Berlin cult club gets facelift from fans

Short on cash but with an abundance of devoted fans, club officials appealed for help when they were granted permission for construction work at their Alte Foersterei (Old Forestry) stadium.

Tucked away in the leafy southeast Berlin suburb of Koepenick, the stadium with its trademark old forest warden's office has been the home of the club since 1920.

Hundreds of fans volunteered after the call last June, offering their spare time, equipment, building material and experience. Fan commitment brought in close to five million euros' worth of work and resources.

"Our club, our stadium, our pitch, the Alte Foersterei," one volunteer worker wrote on the team blog on their website.

"The response from fans was stunning," said club spokesman Christian Arbeit. "Everyone started spending their holidays, their days off here. Others came on weekends, students worked during their semester breaks; absolutely stunning."

"The stadium becomes much more valuable this way. It carries more weight than one that was built by a big corporation," said Arbeit.

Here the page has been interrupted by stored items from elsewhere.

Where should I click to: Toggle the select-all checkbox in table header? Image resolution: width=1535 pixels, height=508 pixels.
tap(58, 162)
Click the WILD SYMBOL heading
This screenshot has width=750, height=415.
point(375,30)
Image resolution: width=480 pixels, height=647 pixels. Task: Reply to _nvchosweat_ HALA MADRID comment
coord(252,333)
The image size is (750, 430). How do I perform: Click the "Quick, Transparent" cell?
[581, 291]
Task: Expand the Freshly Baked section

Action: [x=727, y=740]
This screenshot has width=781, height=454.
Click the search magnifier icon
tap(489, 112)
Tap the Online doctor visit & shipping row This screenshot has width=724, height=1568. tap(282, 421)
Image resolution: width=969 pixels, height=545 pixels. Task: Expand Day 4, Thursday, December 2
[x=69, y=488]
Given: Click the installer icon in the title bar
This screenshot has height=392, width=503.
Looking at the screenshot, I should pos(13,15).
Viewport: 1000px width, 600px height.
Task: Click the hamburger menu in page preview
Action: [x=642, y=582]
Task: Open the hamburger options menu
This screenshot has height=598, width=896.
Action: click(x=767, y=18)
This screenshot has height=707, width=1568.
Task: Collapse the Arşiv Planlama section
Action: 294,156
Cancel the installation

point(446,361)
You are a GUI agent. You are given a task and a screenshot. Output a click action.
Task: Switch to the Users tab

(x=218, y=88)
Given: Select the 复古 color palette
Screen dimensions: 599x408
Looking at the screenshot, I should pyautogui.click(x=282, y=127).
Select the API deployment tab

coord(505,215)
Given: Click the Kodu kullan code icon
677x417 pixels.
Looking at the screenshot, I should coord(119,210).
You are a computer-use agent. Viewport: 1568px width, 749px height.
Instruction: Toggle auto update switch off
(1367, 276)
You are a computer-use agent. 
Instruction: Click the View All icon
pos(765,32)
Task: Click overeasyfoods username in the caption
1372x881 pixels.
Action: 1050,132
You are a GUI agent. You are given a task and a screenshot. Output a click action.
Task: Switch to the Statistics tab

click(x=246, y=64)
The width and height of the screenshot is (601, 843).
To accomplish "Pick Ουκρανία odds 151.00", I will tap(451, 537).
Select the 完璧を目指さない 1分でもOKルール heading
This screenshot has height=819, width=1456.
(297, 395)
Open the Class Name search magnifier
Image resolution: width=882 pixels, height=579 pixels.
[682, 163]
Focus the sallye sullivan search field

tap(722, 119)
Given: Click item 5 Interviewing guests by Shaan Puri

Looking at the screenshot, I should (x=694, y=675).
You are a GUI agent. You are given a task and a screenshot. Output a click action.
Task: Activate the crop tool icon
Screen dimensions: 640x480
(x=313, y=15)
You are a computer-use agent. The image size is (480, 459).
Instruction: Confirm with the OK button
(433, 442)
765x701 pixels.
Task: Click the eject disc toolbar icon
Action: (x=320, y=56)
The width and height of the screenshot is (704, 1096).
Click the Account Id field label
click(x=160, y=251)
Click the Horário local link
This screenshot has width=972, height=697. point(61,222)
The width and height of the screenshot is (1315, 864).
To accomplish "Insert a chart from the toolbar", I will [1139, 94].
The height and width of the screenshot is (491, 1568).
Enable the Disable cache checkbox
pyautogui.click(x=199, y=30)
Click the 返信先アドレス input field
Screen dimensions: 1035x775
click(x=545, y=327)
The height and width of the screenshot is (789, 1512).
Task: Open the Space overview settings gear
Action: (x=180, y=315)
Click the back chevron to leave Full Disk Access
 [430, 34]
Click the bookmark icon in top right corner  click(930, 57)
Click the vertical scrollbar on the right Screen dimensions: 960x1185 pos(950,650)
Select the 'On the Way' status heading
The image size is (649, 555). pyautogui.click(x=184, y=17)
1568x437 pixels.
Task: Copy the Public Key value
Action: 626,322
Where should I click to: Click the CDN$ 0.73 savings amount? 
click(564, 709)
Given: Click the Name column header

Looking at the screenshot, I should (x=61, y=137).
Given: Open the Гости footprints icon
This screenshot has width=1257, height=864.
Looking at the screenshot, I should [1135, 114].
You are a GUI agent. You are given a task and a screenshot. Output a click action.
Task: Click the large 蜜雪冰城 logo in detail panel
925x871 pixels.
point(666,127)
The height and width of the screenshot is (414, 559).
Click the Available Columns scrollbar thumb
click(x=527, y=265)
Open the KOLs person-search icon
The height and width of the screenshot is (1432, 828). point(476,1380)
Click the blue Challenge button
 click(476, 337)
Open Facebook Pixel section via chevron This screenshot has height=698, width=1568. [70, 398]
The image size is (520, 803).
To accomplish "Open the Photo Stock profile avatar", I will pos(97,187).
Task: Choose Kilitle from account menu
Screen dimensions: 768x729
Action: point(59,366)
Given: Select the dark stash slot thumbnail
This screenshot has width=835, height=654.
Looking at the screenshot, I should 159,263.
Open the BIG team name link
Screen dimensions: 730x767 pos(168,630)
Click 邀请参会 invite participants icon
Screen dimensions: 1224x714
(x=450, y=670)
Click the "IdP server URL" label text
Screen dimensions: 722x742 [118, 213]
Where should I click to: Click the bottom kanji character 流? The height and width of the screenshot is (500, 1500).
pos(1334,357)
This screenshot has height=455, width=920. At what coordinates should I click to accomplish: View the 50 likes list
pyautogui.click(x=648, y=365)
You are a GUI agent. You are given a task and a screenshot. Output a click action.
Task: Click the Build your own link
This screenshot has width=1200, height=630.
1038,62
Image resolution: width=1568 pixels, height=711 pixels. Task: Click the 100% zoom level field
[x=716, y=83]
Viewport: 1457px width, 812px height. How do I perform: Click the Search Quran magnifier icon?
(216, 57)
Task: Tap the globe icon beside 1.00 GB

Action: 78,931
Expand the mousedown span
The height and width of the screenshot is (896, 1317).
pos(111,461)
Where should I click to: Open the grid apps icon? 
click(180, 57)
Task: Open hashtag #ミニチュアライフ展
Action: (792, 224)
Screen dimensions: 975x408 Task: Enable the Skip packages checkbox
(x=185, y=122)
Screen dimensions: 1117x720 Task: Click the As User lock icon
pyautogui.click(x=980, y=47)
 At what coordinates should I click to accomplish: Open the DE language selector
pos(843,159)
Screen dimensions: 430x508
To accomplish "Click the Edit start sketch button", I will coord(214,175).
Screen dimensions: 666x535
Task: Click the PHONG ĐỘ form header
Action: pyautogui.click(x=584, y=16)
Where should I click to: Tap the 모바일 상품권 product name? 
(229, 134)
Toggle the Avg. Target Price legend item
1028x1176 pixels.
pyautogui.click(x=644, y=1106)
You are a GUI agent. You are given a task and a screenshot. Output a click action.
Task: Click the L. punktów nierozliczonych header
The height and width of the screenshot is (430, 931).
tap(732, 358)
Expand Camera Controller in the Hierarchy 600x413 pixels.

"This was always a club that had an alternative culture," Arbeit said. "It was not a club of resistance fighters but it was a club where people did not agree with everything in the GDR and they made their disagreement known."

Unlike hated East Berlin rivals Dynamo, the feared Stasi secret police team, the "Iron Union" attracted dissent.

"You came here if you had an alternative position, an alternative lifestyle. Nowadays it is all about opposing this commercialisation of sport," Arbeit told Reuters.